> [TASK STATEMENT]: Revise the data below so that "radio button" reads "option button" and nothing else changes. Leave the pictures out of your answer.

> [Element lookup records]:
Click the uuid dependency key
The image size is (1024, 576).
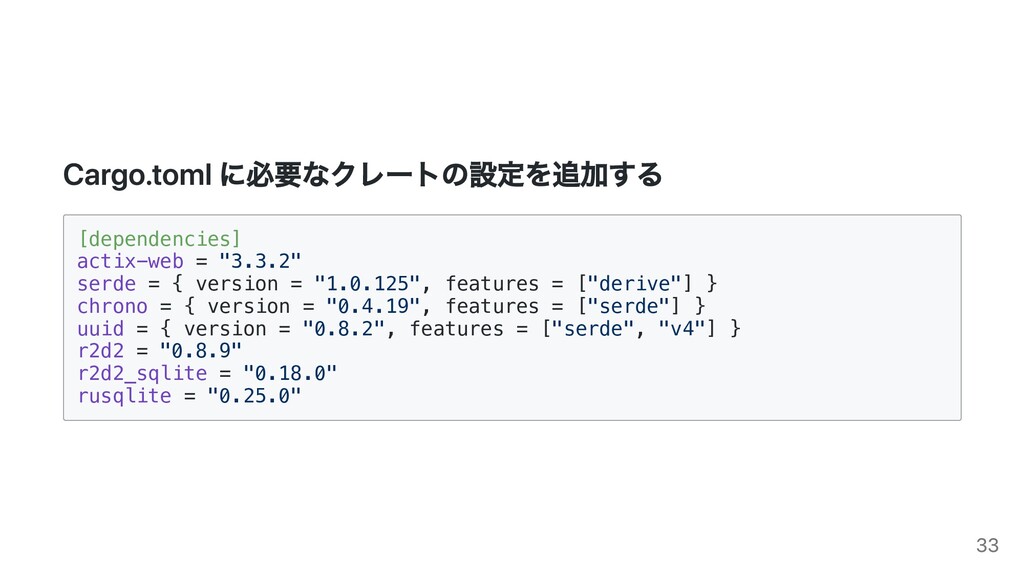coord(101,328)
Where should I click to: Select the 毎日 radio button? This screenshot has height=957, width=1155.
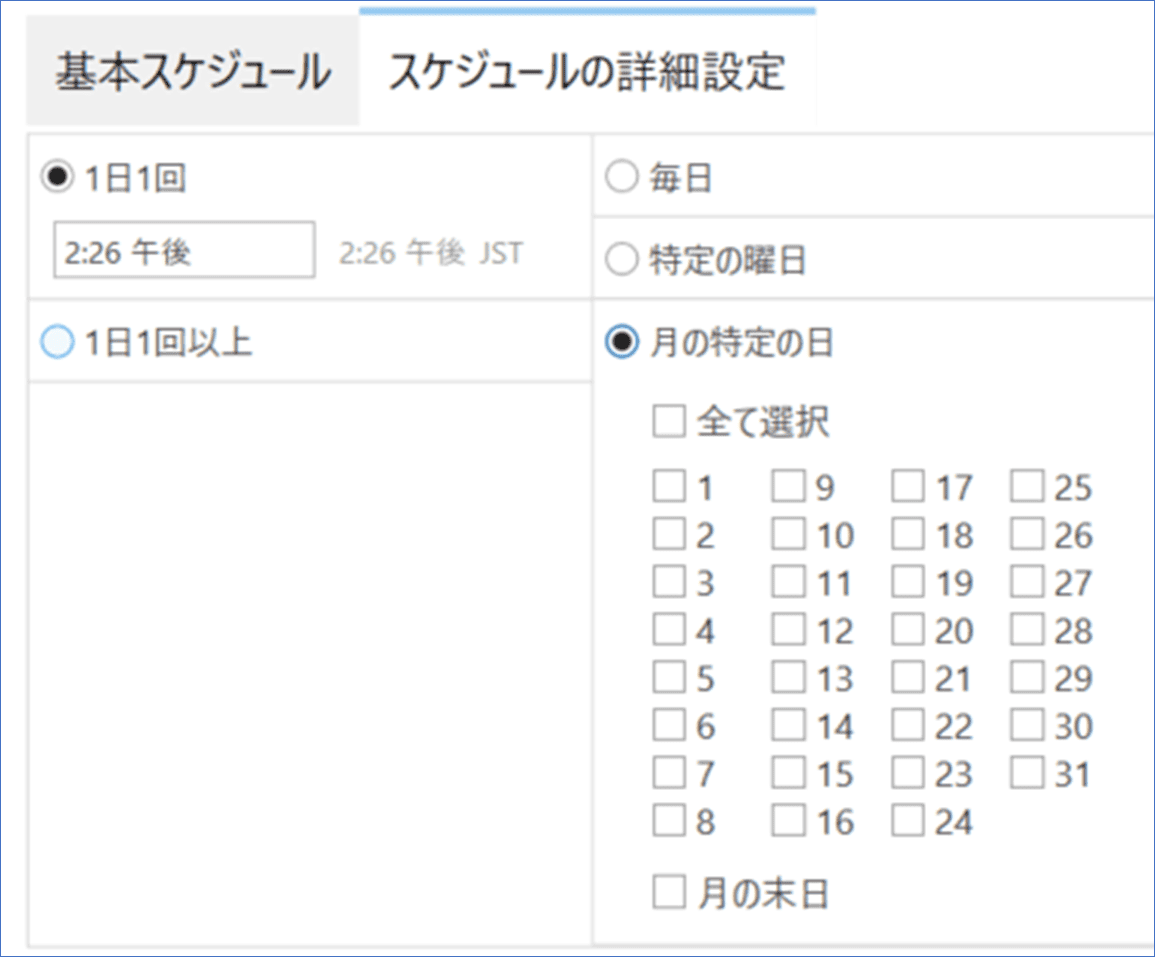pyautogui.click(x=622, y=175)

> [CORRECT RESPONSE]:
Click the uuid dependency key
The image size is (1024, 576).
coord(101,328)
Where should I click to: Select the 毎日 option button? This screenshot has height=957, width=1155.
pyautogui.click(x=622, y=175)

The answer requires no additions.